Copy the following entries verbatim, from the line with "How do I perform: Click the Add" to the line with "Looking at the screenshot, I should pos(273,126).", including both of those lines.

[Rows showing where targets appear]

^^^^

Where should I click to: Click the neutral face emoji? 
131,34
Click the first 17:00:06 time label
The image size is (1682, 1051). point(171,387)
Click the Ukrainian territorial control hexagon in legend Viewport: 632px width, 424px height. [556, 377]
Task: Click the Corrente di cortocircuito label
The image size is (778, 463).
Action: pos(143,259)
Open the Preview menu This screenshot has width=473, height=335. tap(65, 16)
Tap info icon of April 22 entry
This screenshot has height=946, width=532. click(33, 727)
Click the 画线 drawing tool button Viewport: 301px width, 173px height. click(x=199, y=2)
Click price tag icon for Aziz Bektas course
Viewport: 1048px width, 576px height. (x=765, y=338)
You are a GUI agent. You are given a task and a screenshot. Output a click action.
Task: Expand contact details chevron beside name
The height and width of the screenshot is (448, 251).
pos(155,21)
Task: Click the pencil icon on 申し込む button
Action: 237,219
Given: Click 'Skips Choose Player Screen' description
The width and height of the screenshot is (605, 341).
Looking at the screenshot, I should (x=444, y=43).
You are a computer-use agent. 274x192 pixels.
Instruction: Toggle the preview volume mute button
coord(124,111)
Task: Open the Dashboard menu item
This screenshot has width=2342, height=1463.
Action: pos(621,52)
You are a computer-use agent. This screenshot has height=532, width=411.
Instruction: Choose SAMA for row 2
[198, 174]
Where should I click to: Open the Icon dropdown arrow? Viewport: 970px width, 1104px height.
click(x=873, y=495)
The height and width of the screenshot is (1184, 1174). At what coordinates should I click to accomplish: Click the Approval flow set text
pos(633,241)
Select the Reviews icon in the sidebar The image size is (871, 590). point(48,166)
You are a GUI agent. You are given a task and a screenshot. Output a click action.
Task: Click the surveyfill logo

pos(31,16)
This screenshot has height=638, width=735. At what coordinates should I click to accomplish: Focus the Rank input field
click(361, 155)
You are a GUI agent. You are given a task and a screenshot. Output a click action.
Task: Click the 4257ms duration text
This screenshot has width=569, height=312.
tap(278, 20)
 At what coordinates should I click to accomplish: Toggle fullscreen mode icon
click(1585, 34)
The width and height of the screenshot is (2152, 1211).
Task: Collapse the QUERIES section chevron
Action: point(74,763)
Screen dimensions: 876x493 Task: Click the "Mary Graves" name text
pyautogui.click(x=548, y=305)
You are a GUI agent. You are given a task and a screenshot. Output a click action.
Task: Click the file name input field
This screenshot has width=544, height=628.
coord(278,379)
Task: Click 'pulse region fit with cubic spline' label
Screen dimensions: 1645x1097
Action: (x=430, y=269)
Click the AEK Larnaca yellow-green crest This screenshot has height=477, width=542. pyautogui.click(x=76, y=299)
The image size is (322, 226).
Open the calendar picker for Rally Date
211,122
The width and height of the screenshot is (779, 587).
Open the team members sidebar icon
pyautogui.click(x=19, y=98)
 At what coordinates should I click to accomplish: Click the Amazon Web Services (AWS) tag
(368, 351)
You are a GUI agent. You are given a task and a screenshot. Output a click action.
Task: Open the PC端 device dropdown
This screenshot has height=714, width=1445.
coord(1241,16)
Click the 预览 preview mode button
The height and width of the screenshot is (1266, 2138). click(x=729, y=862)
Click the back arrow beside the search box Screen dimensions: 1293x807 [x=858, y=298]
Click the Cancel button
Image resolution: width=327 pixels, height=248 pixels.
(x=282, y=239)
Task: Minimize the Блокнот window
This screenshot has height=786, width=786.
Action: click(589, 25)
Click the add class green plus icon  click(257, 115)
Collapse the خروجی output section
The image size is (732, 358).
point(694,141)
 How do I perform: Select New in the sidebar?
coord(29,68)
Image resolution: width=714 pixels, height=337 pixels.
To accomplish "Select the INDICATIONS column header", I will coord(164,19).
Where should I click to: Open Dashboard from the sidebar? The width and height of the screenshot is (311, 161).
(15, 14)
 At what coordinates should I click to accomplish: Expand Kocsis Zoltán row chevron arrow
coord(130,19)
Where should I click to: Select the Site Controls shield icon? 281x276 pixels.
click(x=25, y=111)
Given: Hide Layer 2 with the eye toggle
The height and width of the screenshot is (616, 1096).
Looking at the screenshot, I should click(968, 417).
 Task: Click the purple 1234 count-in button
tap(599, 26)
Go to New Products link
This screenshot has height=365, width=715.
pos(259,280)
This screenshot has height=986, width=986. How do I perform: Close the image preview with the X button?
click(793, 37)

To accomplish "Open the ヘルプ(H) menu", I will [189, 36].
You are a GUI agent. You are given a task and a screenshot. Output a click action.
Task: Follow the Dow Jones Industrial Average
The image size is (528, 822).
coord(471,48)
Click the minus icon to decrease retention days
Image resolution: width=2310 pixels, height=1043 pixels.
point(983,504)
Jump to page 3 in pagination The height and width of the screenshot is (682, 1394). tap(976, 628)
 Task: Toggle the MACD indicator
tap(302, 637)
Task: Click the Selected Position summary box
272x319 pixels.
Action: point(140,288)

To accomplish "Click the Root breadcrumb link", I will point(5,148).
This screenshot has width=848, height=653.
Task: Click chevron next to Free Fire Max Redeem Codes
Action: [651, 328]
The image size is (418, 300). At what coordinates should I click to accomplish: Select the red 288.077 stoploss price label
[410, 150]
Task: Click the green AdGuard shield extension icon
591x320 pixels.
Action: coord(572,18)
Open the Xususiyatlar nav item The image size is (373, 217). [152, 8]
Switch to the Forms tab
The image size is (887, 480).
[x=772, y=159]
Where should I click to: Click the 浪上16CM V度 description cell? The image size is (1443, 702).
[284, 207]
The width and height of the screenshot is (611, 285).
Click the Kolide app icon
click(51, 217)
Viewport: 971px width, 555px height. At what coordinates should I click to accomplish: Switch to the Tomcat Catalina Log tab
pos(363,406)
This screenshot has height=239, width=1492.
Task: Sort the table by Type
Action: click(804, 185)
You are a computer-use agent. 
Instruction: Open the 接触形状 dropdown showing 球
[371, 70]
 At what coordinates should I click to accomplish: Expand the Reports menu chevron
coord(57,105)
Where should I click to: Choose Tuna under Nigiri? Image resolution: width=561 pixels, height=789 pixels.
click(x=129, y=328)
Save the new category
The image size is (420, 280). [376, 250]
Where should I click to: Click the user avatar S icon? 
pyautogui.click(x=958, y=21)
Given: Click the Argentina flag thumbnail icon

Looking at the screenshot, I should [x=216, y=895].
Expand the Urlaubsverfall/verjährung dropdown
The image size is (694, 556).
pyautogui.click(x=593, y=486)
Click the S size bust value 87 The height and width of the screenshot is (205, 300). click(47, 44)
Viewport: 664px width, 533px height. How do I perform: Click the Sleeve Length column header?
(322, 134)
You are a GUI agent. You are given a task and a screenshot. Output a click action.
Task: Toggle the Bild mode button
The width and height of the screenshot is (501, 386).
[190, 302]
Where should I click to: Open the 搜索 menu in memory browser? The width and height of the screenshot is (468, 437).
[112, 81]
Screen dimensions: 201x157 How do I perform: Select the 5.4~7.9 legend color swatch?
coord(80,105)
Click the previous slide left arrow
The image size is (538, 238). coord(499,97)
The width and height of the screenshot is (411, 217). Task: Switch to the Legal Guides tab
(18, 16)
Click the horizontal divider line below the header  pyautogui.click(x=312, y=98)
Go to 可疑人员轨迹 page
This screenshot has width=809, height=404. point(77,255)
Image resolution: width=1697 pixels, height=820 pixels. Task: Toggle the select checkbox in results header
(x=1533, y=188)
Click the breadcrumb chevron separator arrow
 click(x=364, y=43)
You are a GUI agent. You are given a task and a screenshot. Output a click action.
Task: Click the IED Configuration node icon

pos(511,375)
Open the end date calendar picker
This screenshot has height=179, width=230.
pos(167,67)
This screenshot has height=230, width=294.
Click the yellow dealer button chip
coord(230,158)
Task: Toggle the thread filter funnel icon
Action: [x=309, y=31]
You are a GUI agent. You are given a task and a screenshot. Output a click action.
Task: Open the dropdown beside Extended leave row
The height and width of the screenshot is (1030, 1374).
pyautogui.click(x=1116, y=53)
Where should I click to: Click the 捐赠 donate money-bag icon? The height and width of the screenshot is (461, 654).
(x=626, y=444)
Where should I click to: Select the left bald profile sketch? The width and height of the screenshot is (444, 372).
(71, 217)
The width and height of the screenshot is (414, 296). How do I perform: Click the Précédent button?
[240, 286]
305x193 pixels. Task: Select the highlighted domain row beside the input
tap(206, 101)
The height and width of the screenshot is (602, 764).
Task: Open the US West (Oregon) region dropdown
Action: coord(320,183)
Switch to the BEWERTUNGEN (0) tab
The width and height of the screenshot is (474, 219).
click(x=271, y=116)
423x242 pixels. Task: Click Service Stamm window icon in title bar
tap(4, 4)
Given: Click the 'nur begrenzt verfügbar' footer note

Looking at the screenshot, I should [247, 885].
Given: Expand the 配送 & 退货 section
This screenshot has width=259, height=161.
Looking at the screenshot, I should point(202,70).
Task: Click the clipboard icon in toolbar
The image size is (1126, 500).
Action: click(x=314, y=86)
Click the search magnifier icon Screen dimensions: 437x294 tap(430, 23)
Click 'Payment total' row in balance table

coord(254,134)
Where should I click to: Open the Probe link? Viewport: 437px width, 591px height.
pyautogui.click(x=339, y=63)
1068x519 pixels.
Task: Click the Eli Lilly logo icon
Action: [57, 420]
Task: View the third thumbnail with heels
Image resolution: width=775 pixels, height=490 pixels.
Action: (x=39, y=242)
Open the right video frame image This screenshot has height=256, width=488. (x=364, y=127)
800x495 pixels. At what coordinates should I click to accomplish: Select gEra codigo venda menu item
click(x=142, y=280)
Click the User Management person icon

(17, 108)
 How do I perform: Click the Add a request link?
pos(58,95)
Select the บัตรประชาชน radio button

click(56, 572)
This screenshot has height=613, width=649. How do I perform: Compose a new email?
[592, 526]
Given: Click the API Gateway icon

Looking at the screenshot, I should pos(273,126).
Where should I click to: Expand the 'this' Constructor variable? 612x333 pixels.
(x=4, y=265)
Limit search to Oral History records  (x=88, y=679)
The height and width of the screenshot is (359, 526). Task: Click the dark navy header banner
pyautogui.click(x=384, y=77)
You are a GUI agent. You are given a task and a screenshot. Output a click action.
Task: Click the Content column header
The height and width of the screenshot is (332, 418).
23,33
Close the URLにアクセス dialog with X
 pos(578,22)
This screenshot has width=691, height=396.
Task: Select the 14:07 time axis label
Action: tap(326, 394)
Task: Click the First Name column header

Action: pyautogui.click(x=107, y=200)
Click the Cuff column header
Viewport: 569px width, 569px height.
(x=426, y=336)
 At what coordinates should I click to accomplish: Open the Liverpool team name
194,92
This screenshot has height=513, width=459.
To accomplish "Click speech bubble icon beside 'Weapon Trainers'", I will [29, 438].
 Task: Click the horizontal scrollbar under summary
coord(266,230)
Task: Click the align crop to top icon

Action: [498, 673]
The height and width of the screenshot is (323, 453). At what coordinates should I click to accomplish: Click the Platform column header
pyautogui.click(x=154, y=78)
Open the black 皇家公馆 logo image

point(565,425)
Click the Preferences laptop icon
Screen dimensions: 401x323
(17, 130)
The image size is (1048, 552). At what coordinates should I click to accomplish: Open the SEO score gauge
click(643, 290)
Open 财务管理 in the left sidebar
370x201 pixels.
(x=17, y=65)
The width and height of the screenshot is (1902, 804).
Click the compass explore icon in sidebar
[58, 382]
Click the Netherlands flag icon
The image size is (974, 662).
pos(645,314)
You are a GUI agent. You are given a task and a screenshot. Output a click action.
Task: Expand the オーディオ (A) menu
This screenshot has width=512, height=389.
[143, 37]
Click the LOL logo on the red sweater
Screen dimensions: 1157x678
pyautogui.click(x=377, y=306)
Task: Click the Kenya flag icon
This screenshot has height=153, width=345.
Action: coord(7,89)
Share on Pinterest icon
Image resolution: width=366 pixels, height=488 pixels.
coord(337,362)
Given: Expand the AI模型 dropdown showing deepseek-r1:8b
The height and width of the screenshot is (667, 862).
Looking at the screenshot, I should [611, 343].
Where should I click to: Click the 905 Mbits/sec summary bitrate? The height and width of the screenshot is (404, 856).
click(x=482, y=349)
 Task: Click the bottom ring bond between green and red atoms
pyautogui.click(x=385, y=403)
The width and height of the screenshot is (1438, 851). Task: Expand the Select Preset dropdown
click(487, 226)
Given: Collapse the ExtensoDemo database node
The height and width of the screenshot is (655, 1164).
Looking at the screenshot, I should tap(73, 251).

^^^^

▸ COMPLETED EXERCISE:
 How do I perform: Click the Add a request link?
pos(58,95)
Select the บัตรประชาชน radio button

click(56, 572)
This screenshot has height=613, width=649. How do I perform: Compose a new email?
[592, 526]
Given: Click the API Gateway icon

Looking at the screenshot, I should pos(273,126).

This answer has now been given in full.